The company's balance sheet—riddled with "fictitious" assets and "non existent" cash—contained a $1 billion hole that could no longer be concealed after a deal intended to save the struggling company was scuppered, Chairman B. Ramalinga Raju said in a letter to the board.
"Every attempt made to eliminate the gap failed," said Raju, 53. "It was like riding a tiger, not knowing how to get off without being eaten."
B. Rama Raju, managing director of Satyam Computer and the chairman's brother, also quit.
News of the fraud dragged down the benchmark Sensex stock index 7.3 percent to 9,586.88 with Satyam's shares plummeting nearly 78 percent to 40 rupees. The accounting scandal raises questions about the quality of corporate governance in India and is likely to reverberate around the region.

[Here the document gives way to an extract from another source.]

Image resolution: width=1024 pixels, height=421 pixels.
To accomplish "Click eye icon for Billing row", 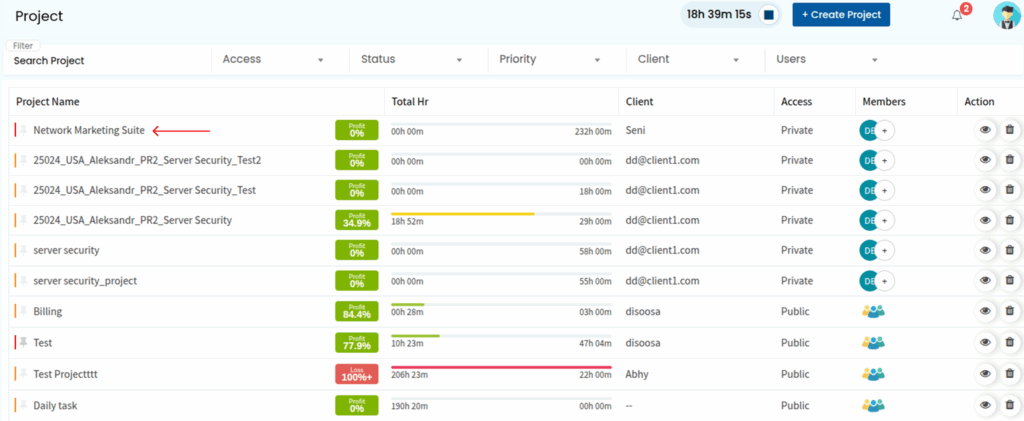I will tap(985, 312).
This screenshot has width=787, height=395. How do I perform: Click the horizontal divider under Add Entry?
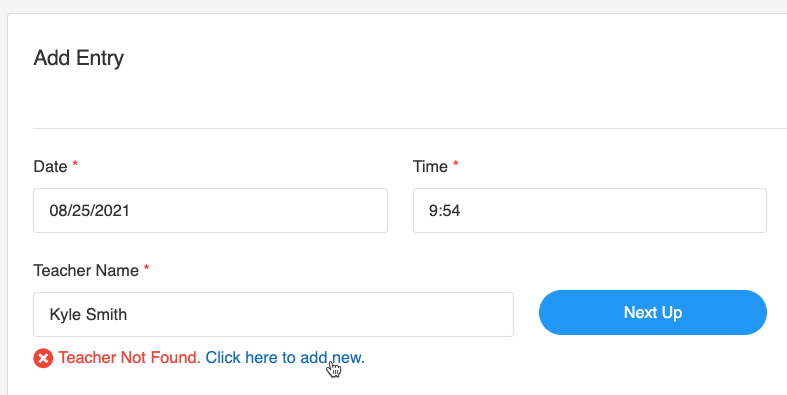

Satyam, which means "truth" in India's ancient Sanskrit language, had "inflated profits over a period of (the) last several years," Raju said in his letter, which was released to the Bombay Stock Exchange.
For the July-September quarter alone, operating profit of $133.4 million had been overstated by almost 11 times the actual result.
Rajeev Sampat, an independent analyst, said the amount and nature of the fraud had shocked investors.
"It is one of the biggest frauds the Indian capital market has seen. People have been taken by surprise by the gravity of the event," he said. "After overstating profit and understating debt, the company's net worth is zero."
Satyam said in a statement that it was "shocked by the contents of the letter" but the company would rally to find a way forward.
Raju said that none of the other board members had any knowledge of the company's real financial situation and apologized to all stakeholders in his letter, claiming that he had not benefitted from the doctored results.
(India's Satyam Computer Services admitted to inflating its profit results. Watch the accompanying video for more...)
"Neither me, nor the managing director took even one rupee/dollar from the company and have not benefited in financial terms on account of the inflated results," he said.
The son of a grape farmer in India's southern Andhra Pradesh state, Raju founded Satyam in 1987 and over the last two decades the company became India's fourth largest software services company. A key player in the Indian outsourcing industry, the company is listed on the New York Stock Exchange.
After getting a business degree from Ohio University, Raju first started a weaving mill and then ventured into real estate before diversifying into the software services industry.
The financial troubles at Hyderabad-based Satyam started becoming public last month when outraged investors forced the company to call off a $1.6 billion acquisition of two construction firms both partly owned by Satyam's founders, including Raju and his family.
Compounding Satyam's problems, the World Bank last month barred the company from receiving direct contracts from the bank for eight years for what the lender said were inappropriate business practices.
The Securities and Exchange Board of India, the market regulator, said it was investigating.
"We have to go beyond this letter and find out what actually has happened," SEBI chief C.B. Bhave told reporters. "This is an issue which has very serious implications. It involves the Companies Act and the violation of the listing agreement with SEBI. It also raises the issue of authenticity of accounts that have been audited and certified by the auditors."